Carry on the article about Spain's housing shortage from its last paragraph, in the same style.

Source text:
···

In Spain, the new-build shortage remains the market’s main pressure point

Spain’s housing market in 2026 remains heavily tilted toward demand. In its April sector report, CaixaBank Research said the shortage of new housing supply remained the single factor distorting the market the most, and added that 2025 data showed no meaningful improvement that would point to a substantial short-term turnaround. The bank argues that supply is still insufficient and inelastic, while demand is being supported by demography, migration, employment and lower borrowing costs.

The problem is now structural rather than cyclical. Market coverage in spring 2026, citing BBVA Research-based estimates, suggests Spain’s cumulative housing shortfall could move toward 800,000 homes in the coming years. Those estimates reflect a widening gap between new household creation and new home delivery, with current construction volumes covering only part of fresh demand.

In Spain, construction is rising but still not enough

Even where permits and development activity improve, the increase is still not large enough. CaixaBank had already estimated that, despite a pickup in building activity, new housing completions would still trail the number of newly formed households. That is why the market can show strong sales activity while remaining fundamentally undersupplied.

The imbalance is especially acute in major cities and along the coast. CaixaBank has stressed that the housing deficit is concentrated in large urban areas and tourist regions, where supply responds most slowly to stronger demand. That helps explain why housing pressure is no longer limited to Madrid and Barcelona and is increasingly visible in other employment hubs and foreign-buyer destinations.

In Spain, the lack of new homes is keeping prices elevated

The shortage of construction is feeding directly into house-price growth. In its updated 2026–2027 outlook, CaixaBank Research said price pressures were likely to persist even as demand stabilises. In other words, the market may cool in transaction terms without seeing a real easing in prices, because the key constraint remains insufficient supply.

The issue is also becoming more politically charged. Associated Press reported on April 22, 2026 that Spain announced a €7 billion housing package aimed at public housing, subsidies and renovation, with the government acknowledging that housing costs have been rising faster than incomes. That underscores how the housing crisis has moved well beyond a developer-market discussion and become a core national policy issue.

···

Entries supplied:
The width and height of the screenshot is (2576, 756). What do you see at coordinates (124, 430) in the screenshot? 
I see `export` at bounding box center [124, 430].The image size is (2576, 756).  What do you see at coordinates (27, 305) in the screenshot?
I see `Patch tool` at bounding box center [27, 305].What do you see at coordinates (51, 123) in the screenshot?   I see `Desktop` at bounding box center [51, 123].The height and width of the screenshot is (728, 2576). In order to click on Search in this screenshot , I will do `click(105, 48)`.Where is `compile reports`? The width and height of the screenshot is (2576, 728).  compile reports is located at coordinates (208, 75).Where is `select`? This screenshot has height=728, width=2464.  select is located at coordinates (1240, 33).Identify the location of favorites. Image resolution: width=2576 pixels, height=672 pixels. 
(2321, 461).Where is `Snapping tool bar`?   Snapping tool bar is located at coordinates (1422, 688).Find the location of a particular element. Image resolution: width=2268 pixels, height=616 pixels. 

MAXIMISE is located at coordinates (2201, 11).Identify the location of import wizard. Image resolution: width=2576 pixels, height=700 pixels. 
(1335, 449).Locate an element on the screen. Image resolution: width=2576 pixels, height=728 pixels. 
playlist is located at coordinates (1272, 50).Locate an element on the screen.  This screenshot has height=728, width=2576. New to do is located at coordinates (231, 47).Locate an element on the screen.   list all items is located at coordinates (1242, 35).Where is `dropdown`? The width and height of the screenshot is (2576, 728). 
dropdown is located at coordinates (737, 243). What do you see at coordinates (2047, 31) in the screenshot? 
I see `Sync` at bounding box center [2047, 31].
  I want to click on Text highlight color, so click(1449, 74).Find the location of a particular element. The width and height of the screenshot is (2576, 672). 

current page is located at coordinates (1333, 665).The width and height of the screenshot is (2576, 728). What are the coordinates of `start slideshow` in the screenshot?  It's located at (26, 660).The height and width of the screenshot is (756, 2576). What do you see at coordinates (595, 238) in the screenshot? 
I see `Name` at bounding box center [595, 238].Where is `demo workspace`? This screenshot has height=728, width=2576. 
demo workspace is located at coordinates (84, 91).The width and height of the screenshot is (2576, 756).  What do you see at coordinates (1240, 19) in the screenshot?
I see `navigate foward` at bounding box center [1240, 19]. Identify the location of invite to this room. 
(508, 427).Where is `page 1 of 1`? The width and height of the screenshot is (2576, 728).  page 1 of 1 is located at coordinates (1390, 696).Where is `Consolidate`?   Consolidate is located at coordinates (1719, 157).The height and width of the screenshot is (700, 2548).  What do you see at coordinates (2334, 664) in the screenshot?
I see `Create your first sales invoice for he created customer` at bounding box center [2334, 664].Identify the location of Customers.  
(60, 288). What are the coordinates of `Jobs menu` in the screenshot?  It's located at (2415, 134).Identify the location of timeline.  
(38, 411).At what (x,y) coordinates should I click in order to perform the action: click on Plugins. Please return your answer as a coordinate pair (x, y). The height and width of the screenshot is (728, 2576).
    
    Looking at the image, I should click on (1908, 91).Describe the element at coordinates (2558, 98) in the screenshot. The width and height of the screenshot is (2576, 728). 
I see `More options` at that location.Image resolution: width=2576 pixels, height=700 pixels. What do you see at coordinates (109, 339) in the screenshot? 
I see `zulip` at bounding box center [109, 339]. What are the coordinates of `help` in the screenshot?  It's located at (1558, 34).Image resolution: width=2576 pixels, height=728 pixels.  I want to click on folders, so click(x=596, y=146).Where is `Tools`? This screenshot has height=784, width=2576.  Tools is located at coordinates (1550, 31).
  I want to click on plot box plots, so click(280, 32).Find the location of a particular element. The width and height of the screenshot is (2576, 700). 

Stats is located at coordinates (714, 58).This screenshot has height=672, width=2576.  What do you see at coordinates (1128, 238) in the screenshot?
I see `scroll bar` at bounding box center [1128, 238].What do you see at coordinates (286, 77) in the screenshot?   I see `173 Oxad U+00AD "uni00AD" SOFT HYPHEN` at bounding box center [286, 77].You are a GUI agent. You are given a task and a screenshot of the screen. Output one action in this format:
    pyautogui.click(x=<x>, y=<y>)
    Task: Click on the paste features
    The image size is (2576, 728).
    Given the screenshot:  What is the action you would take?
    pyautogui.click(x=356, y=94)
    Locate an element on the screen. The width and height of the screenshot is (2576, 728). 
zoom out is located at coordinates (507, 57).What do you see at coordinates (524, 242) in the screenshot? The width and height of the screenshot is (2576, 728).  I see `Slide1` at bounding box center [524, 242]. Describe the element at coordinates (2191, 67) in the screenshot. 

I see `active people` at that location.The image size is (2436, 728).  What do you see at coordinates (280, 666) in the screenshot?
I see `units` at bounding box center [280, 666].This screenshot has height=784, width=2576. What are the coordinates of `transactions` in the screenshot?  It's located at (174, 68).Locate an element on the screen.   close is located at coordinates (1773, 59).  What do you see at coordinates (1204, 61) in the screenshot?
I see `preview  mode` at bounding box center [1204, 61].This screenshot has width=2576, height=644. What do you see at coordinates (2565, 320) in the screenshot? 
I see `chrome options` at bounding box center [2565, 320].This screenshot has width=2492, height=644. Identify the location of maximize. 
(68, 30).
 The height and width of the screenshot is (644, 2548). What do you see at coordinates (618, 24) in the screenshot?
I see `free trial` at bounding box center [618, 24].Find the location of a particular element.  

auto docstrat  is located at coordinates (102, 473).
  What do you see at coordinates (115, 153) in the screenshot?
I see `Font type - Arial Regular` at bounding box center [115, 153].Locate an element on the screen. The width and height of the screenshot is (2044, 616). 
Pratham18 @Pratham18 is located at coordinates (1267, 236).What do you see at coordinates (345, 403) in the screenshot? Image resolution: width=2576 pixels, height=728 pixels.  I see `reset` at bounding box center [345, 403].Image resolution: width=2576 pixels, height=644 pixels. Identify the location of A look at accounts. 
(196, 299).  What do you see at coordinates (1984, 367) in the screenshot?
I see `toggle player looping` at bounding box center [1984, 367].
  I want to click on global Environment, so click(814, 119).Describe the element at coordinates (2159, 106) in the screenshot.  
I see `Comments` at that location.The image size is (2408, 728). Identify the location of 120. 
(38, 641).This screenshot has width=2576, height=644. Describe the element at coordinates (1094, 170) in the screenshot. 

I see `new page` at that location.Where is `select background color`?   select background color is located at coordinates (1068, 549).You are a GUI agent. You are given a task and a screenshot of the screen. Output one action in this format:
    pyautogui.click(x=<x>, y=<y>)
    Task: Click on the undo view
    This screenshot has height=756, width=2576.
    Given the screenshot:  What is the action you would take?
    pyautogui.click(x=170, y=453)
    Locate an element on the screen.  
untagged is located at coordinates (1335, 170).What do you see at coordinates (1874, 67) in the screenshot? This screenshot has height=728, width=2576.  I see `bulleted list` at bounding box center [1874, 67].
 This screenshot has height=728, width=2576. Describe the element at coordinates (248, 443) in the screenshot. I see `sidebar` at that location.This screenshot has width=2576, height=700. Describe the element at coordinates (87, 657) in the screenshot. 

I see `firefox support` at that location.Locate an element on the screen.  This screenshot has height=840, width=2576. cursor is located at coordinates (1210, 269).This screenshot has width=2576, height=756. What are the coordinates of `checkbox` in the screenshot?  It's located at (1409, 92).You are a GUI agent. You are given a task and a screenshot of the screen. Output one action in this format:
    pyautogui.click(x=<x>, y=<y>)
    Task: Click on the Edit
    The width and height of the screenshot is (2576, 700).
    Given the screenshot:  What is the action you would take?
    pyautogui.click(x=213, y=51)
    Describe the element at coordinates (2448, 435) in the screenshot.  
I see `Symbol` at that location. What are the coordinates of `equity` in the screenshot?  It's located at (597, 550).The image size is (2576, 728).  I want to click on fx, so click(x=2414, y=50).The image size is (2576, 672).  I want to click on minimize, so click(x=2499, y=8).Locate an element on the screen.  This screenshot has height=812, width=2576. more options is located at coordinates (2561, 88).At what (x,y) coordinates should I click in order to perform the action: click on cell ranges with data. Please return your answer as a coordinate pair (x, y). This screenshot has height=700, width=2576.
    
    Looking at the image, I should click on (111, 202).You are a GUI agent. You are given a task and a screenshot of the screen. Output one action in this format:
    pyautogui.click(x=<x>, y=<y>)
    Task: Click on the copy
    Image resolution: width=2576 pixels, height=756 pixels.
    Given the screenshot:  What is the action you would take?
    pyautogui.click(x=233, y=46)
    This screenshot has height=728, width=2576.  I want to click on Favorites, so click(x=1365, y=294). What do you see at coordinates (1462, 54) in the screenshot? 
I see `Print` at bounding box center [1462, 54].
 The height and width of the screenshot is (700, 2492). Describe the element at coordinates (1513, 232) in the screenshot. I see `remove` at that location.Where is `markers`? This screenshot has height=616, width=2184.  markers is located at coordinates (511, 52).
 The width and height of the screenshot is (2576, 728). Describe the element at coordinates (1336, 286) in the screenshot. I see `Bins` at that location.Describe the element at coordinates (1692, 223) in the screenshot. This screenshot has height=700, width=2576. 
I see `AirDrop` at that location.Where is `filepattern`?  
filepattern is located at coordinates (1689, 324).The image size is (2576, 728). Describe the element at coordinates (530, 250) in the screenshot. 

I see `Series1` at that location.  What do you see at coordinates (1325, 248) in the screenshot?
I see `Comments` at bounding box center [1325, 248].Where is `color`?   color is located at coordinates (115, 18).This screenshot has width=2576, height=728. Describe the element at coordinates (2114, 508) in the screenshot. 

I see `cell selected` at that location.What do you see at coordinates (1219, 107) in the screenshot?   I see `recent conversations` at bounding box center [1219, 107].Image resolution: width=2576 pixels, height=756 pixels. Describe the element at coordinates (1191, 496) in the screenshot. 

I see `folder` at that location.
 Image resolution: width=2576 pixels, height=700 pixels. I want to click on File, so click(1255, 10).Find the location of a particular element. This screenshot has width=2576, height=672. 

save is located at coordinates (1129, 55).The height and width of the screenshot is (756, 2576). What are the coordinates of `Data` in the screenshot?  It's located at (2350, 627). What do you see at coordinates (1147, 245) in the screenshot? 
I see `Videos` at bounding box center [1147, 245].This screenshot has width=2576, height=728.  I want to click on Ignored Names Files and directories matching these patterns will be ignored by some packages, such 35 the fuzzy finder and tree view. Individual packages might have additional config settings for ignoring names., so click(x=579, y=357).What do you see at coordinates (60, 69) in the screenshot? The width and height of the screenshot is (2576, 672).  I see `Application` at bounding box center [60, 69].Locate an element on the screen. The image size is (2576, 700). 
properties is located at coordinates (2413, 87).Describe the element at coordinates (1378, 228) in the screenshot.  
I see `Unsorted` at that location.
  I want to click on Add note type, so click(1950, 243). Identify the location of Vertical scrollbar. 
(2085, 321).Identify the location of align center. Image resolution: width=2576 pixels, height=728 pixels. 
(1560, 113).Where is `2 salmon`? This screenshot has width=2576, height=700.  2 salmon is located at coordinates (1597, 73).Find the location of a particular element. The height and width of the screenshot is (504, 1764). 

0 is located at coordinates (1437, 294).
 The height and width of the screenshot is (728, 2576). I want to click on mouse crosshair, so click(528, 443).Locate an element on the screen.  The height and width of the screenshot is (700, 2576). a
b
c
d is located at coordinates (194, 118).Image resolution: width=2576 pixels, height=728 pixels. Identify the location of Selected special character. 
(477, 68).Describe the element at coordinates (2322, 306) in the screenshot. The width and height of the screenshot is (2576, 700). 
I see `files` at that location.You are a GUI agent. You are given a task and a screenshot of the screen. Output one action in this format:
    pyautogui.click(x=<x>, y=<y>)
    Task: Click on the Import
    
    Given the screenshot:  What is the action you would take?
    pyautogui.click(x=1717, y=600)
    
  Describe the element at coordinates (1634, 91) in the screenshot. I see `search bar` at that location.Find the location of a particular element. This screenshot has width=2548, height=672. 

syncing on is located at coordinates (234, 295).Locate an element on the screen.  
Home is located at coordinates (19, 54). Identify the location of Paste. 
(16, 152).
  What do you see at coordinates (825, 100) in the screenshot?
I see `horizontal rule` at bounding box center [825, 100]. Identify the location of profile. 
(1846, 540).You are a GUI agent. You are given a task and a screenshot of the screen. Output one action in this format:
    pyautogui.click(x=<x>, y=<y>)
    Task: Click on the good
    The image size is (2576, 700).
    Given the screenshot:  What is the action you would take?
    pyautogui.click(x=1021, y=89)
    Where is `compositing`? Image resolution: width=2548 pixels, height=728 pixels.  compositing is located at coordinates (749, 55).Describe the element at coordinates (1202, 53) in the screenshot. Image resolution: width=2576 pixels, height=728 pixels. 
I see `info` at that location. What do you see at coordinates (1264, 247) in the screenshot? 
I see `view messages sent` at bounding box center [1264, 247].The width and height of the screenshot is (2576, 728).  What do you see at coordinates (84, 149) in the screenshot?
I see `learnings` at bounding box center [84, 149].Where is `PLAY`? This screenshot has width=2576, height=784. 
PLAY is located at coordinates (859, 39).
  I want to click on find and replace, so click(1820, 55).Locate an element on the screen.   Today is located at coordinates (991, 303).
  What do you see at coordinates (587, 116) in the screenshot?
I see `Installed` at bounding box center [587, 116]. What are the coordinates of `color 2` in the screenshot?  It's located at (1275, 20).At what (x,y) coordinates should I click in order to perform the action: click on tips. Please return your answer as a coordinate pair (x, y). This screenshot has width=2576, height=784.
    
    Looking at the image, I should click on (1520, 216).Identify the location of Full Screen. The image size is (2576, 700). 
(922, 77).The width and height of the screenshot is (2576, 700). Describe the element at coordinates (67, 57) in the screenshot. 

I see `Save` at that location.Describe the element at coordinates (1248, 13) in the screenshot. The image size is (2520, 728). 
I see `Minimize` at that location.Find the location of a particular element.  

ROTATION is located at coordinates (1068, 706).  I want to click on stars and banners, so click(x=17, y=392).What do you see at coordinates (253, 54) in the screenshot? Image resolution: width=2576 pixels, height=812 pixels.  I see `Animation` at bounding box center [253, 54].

···

Exercise result:
In Spain, policymakers are responding with bigger housing measures

The public response is becoming broader and more expensive. The new €7 billion package is meant to expand public housing, renovation and support for younger renters and buyers. By itself, it does not solve the shortage of private new-build supply, but it signals that Madrid accepts the scale of the affordability problem and the need for stronger intervention.

Analysts also warn that external shocks could add pressure to the sector. CaixaBank said the war involving Iran could hit housing through higher costs and tighter international financial conditions. That matters because even if demand stabilises, the construction side of the market may face renewed obstacles through energy prices, financing conditions and project economics.

In Spain, housing reform increasingly depends on supply-side fixes

Spain’s housing crisis is increasingly being framed not only as a demand problem, but as a system failure to bring enough homes to market. Earlier BBVA Research work linked Spain’s weak construction response to slow land transformation, regulatory uncertainty, labour shortages and an unstable legislative environment. In practice, that means lower rates alone will not resolve the imbalance unless land, permitting, infrastructure and building capacity also improve.

As International Investment experts report, Spain’s central housing-market risk for 2026 is that high prices and constrained new supply may persist at the same time. That would keep pressure on buyers, renters and investors alike, while increasing the strategic importance of regions able to deliver new projects faster than the rest of the market.